### WHAT THIS TASK INVOLVES
Transcribe the following listing line for line, reproducing every character as it appears. Omit the pictures from your copy.

### DATA FOR THIS TASK
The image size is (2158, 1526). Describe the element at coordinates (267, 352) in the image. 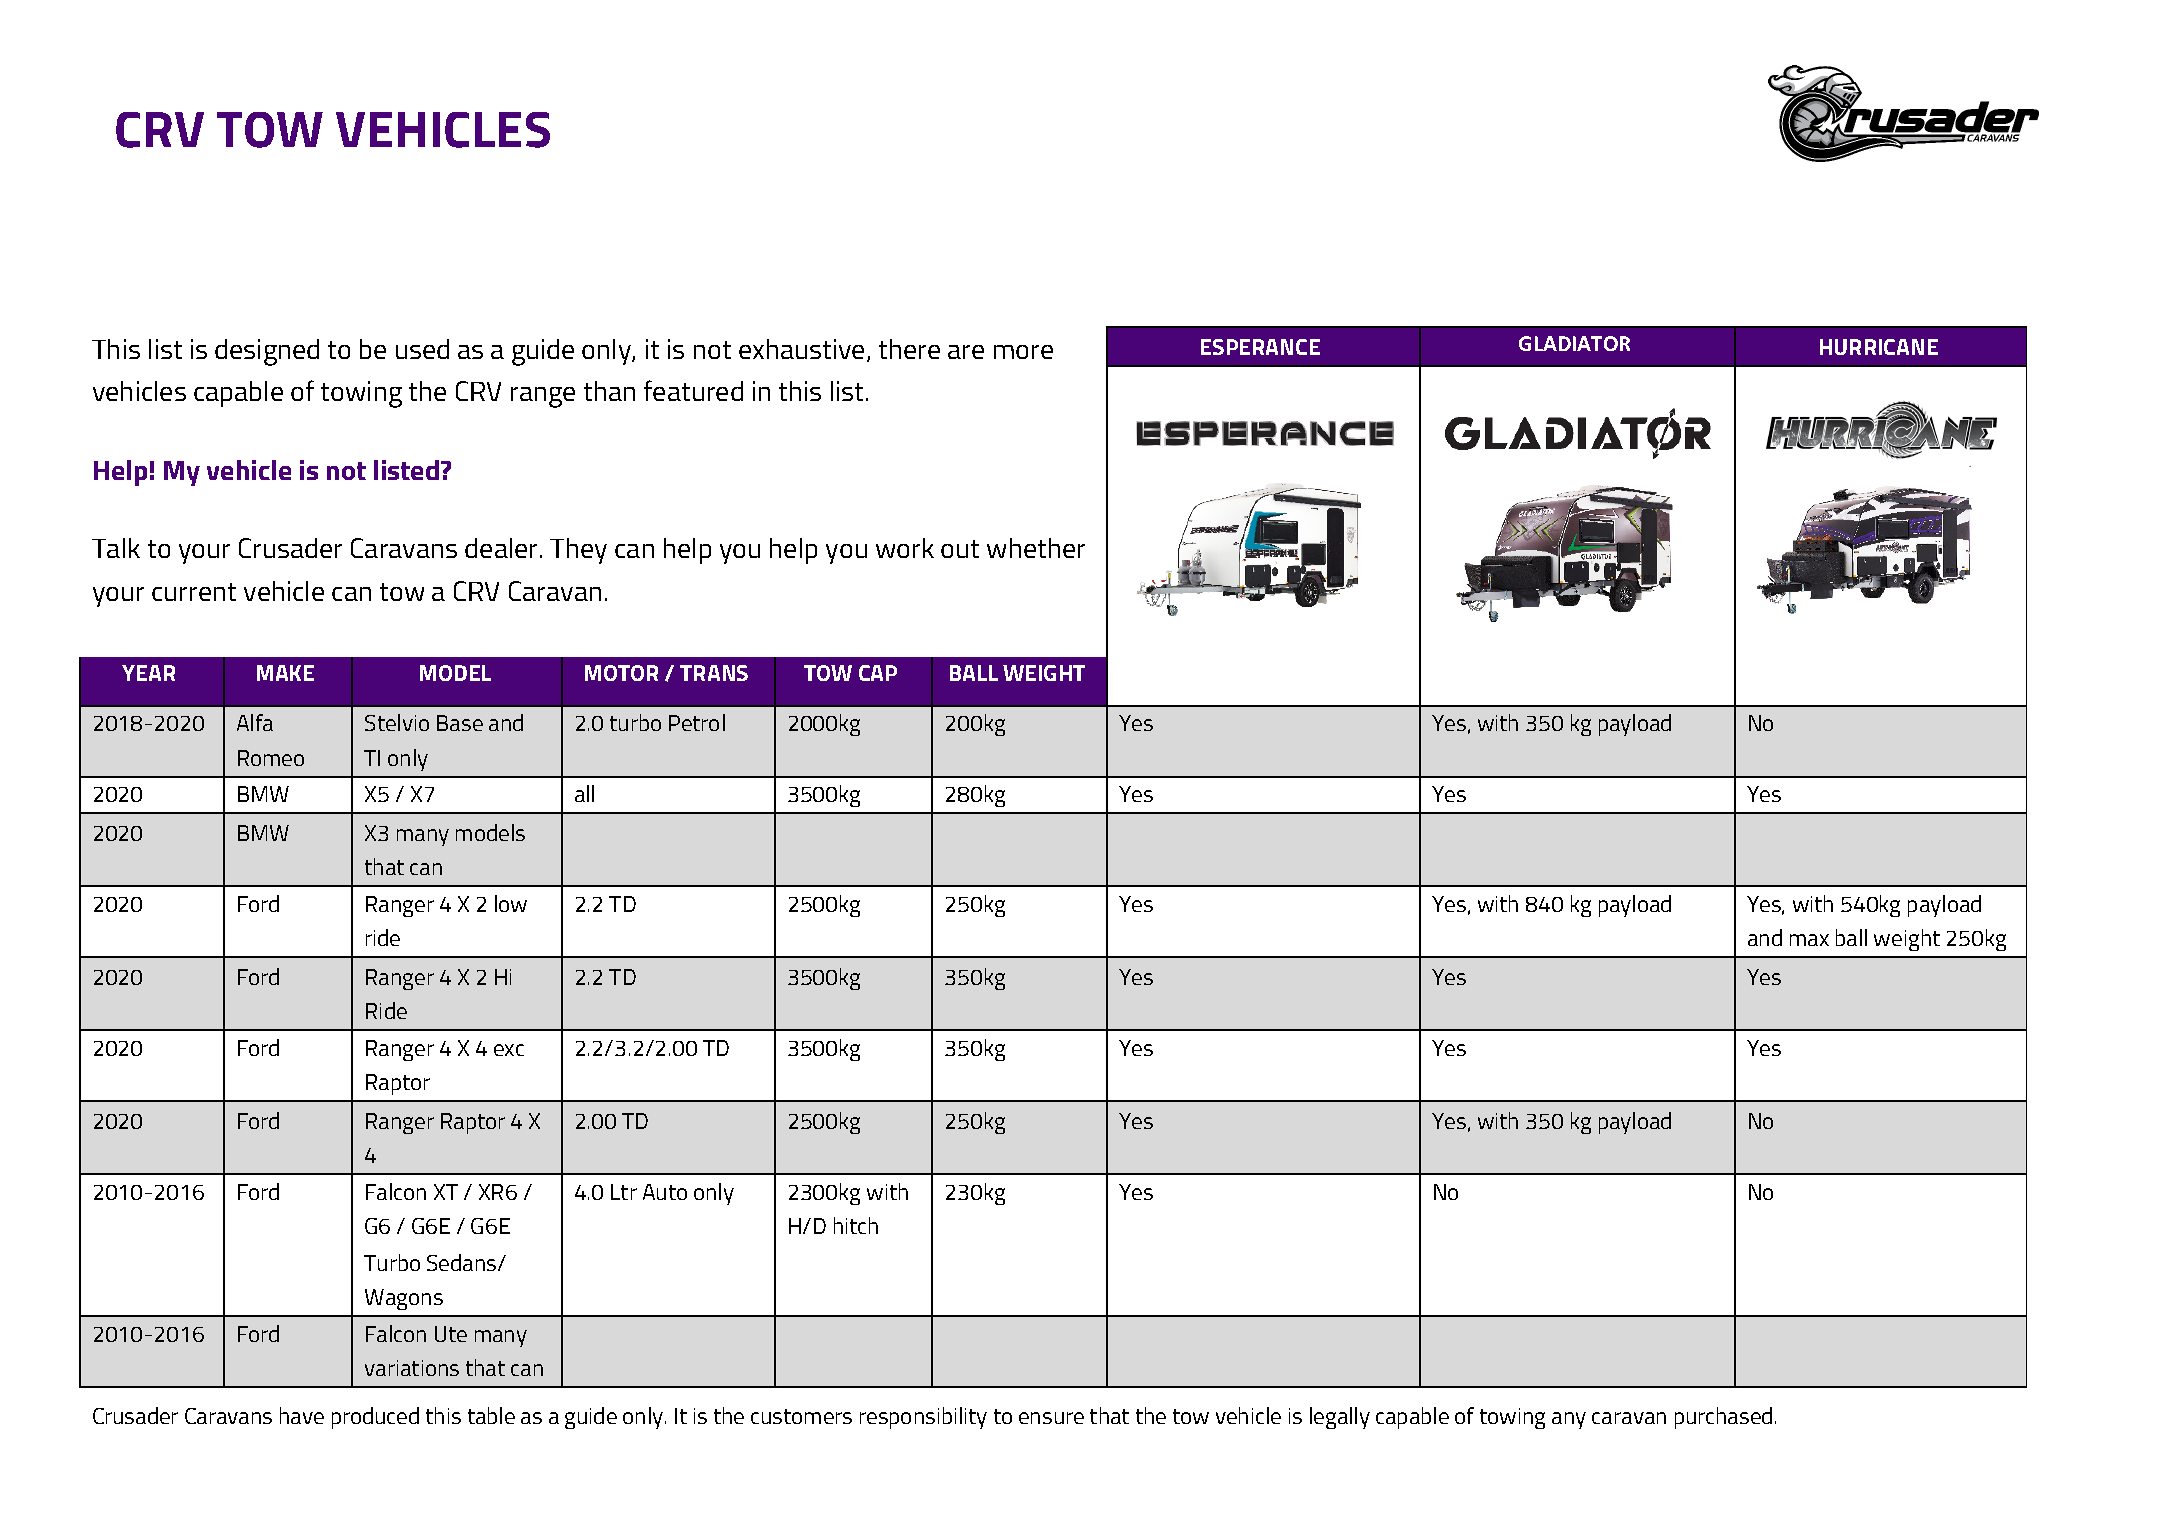

I see `designed` at that location.
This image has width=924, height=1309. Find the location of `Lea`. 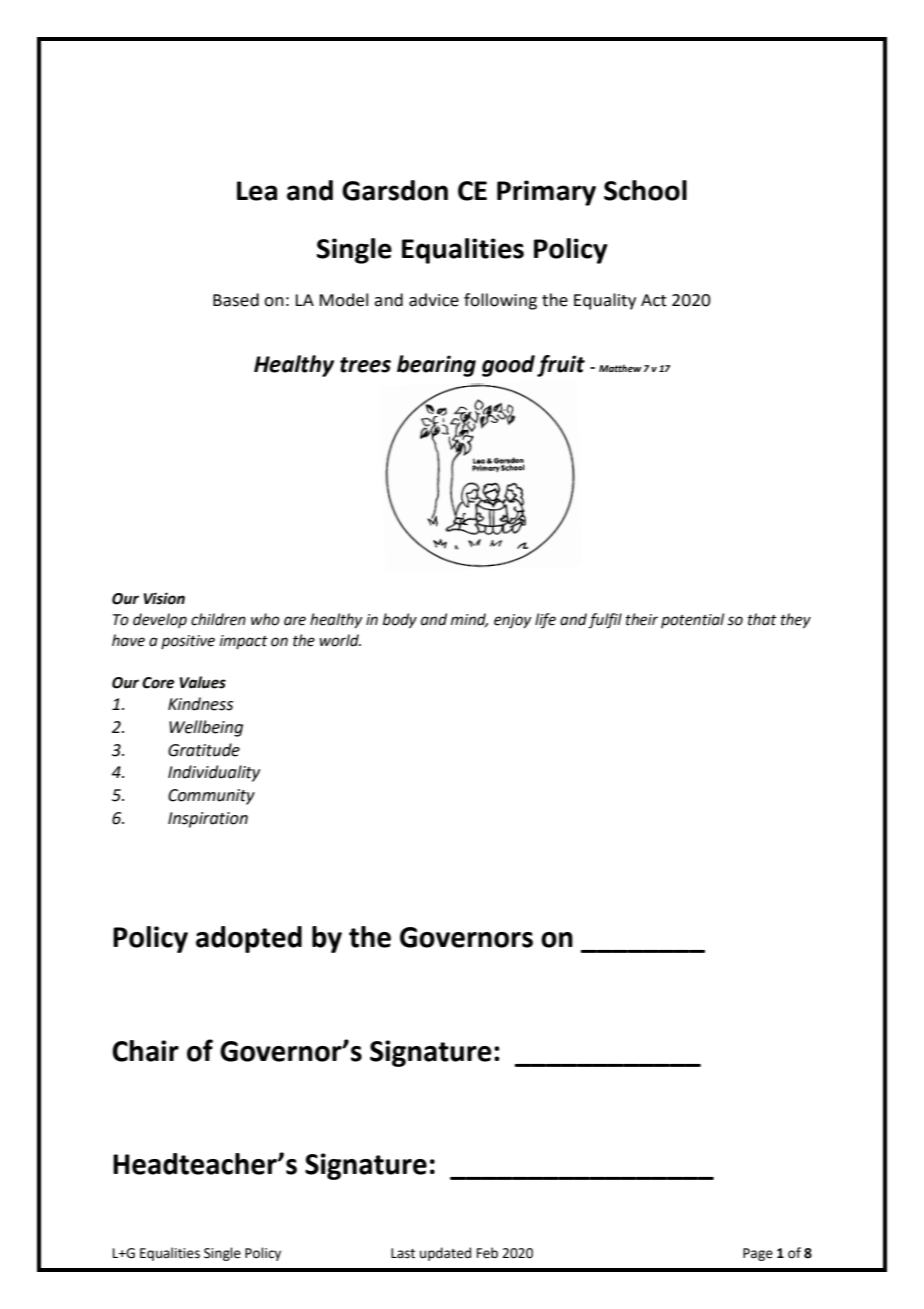

Lea is located at coordinates (257, 191).
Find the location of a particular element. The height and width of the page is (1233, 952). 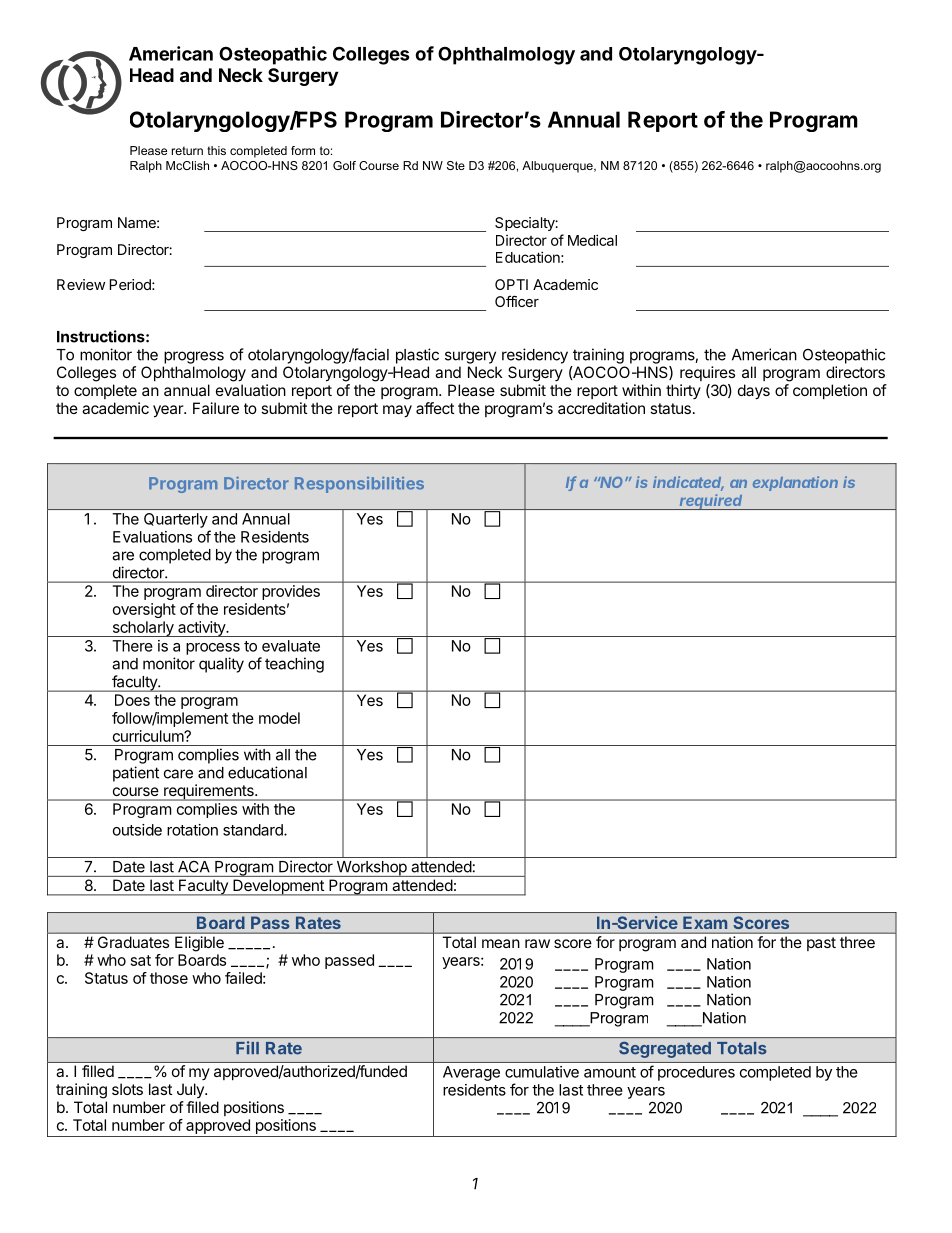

### COMPLETED TASK
The image size is (2158, 1526). Describe the element at coordinates (267, 352) in the image. 

I see `designed` at that location.
This image has width=924, height=1309. Find the location of `Lea`. 

Lea is located at coordinates (257, 191).
Find the location of a particular element. The height and width of the page is (1233, 952). 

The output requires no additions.